- [TASKS FOR THIS EXERCISE]
A) Answer these questions about the 10 Million Names article, one per line:
(i) In what year did George Trice buy the Mississippi property?
(ii) In which census did information about the ancestors of African Americans formally begin to be captured?
(iii) In what city was the awards banquet where Tucker revealed what she had learned about her great-grandfather?
B) Please reproduce the 10 Million Names article from "Tucker, who ended" up to and including "Americans, Tucker says.".
C) Decide whether each statement agrees with the 10 Million Names article. Answer yes or no, and quote the words from the article that decide it.
(i) George Trice bought 160 acres.
(ii) Paula Madison is a retired CBS executive.
(iii) The 10 Million Names Project was formally launched at the convention.

- [DOCUMENT PASSAGE]
-=-=-

When journalist Dorothy Tucker first learned about the 10 Million Names genealogical project, it helped amplify memories of long car journeys from Chicago to “Down South” in the 1960’s, where her mother’s family owned land.
The Mississippi property purchased by her great-grandfather George Trice in 1881 was special for several reasons. First, nobody’s really sure how a formerly enslaved man was able to purchase 160 acres, but Trice came up with the $800. And every time Tucker and her family drove down to Shannon, Mississippi each summer to visit relatives, it was more than just a vacation.
“I'd wake up in the morning and have breakfast at my aunt's house. I'd go a few feet down the road and have lunch at my great-aunt's house. And then I'd play outside at my cousin's house,” says Tucker, an award-winning investigative journalist with CBS2 WBBM-TV in Chicago. “It was that way all day long. Every house was owned by a relative. I thought everybody lived like this. I thought everybody had land and stuff that was theirs.”
Tucker finally got specific details about how and why that land was purchased during the final months of her term as president of the National Association of Black Journalists. In early 2023, NABJ Board Member Paula Madison, a retired NBC Universal executive, informed the group about an offshoot of the Georgetown Memory Project, the initiative that unearthed information about the 1838 sale of enslaved Africans to fund Georgetown University. The 10 Million Names Project was created to recover the names of an estimated 10 million men, women and children of African descent who were enslaved in pre- and post-colonial America between the 1500’s and 1865. By engaging with expert genealogists, cultural organizations, and family historians both Black and white, the initiative hopes to provide more African Americans with information that only formally began to be captured for their ancestors in the 1870 United States Census.
Up until that year, enslaved Africans and their descendants were only acknowledged as the property of their owners. If their existence was noted, it was in the form of sales documents or as catalogued property in civil records. Also, the relatives of enslavers often maintain troves of information about those purchased and sold off that would otherwise be completely lost.
(This database is helping to uncover the lost ancestry of enslaved African Americans.)
Much of the work will be dependent on oral histories passed down thru generations of families, and researchers of the 10 Million Names Project also hope that more white families will aid in the search by making familial records, like letters and pages from family bibles, available to them.
Tucker, who ended her term as NABJ president during that organization’s annual conference in August, revealed at the awards banquet in Birmingham, Alabama that she’d been able to learn more about her great grandfather’s real-estate ventures, through a collaboration between NABJ and the New England Historical Genealogical Society’s American Ancestors initiative.
The 10 Million Names Project was formally launched at the convention. Tucker considers it an especially timely parting gift to her journalistic colleagues. As societal divisions along racial lines widen, hate crimes continue, and attempts to ban books and curtail African American studies programs in schools and universities increase, strengthening historical knowledge is urgently important for Black Americans, Tucker says.
“I think that the ability to tell these stories and to know them is so critically important,” she says. “When you know your personal story, then as a journalist, it gives you the perspective to dig deeper when you're doing the next story, whether it’s about the school board or about Ukraine or the next elections. You know, these stories are all tools that are really good for all of us.”
How the initiative evolved
The man who is the catalyst for the Georgetown Memory Project and 10 Million Names says he’s never really been interested in investigating his own family tree.

-=-=-

- [PROVIDED DATA]
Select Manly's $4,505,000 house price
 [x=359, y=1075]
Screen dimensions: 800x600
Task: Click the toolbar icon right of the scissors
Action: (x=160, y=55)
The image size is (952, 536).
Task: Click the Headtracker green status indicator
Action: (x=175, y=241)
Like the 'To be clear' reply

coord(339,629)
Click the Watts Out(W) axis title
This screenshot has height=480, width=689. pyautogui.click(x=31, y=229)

-=-=-

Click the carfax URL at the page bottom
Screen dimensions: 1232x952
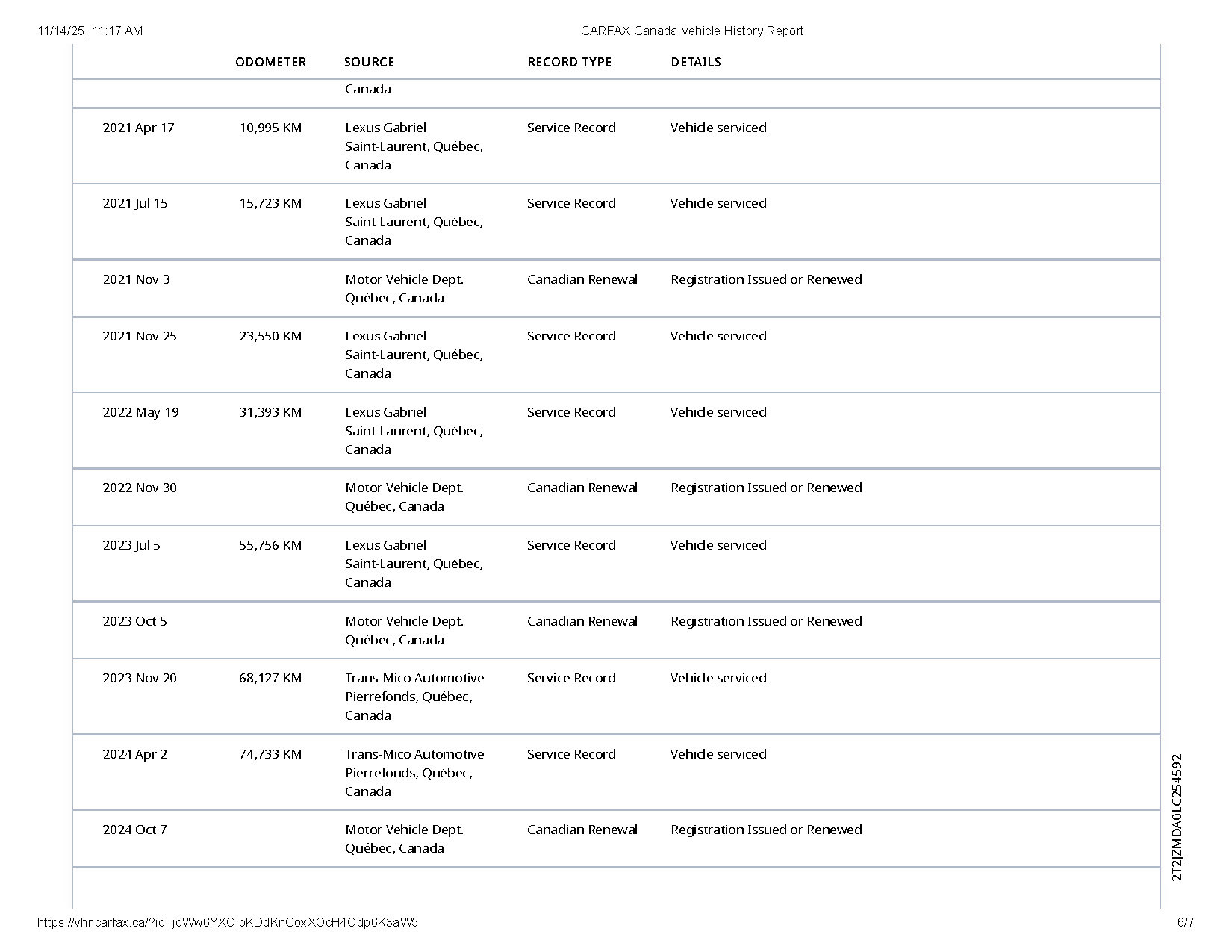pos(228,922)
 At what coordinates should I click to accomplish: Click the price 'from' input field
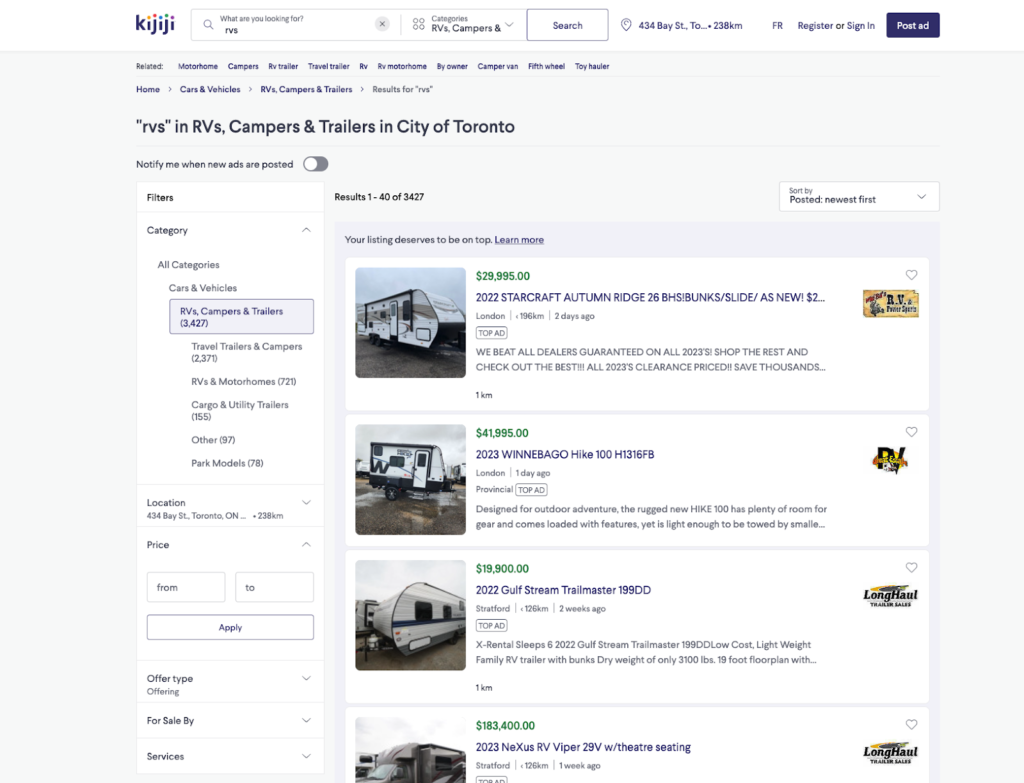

-=-=-

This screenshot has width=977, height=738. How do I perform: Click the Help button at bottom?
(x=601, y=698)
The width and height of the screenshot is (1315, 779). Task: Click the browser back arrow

-=-=-

- [THE RESPONSES]
A)
(i) 1881
(ii) The 1870 United States Census
(iii) Birmingham, Alabama

B)
Tucker, who ended her term as NABJ president during that organization’s annual conference in August, revealed at the awards banquet in Birmingham, Alabama that she’d been able to learn more about her great grandfather’s real-estate ventures, through a collaboration between NABJ and the New England Historical Genealogical Society’s American Ancestors initiative.
The 10 Million Names Project was formally launched at the convention. Tucker considers it an especially timely parting gift to her journalistic colleagues. As societal divisions along racial lines widen, hate crimes continue, and attempts to ban books and curtail African American studies programs in schools and universities increase, strengthening historical knowledge is urgently important for Black Americans, Tucker says.

C)
(i) Yes: "a formerly enslaved man was able to purchase 160 acres"
(ii) No: "a retired NBC Universal executive"
(iii) Yes: "The 10 Million Names Project was formally launched at the convention."